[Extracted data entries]
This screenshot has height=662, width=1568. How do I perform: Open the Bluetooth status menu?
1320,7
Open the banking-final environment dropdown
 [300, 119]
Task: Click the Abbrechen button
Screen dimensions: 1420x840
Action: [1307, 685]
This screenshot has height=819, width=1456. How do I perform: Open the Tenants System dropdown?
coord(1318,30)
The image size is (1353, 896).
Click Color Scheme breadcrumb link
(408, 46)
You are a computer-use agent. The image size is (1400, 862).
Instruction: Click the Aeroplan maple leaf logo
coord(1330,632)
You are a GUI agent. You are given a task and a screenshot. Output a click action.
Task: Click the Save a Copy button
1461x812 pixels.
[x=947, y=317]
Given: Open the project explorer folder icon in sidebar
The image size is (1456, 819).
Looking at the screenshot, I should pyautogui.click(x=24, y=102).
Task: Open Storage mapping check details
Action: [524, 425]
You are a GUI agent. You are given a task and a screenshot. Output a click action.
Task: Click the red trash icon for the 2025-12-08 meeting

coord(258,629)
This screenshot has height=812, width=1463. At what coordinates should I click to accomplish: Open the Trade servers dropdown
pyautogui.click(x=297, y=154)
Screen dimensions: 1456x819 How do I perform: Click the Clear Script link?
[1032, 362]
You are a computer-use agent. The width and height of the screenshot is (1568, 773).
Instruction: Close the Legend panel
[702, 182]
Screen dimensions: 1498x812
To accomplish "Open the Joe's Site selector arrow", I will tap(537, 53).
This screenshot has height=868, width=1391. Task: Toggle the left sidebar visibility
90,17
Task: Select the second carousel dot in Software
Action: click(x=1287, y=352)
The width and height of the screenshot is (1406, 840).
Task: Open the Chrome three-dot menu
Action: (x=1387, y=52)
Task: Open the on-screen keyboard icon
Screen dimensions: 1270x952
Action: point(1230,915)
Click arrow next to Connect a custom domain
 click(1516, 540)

## Your goal
All lines from the opening of the records through the line where "The image size is (1353, 896)." occurs are to be output verbatim. No other line belongs in the answer.

## Result of this task
This screenshot has height=662, width=1568. How do I perform: Open the Bluetooth status menu?
1320,7
Open the banking-final environment dropdown
 [300, 119]
Task: Click the Abbrechen button
Screen dimensions: 1420x840
Action: [1307, 685]
This screenshot has height=819, width=1456. How do I perform: Open the Tenants System dropdown?
coord(1318,30)
The image size is (1353, 896).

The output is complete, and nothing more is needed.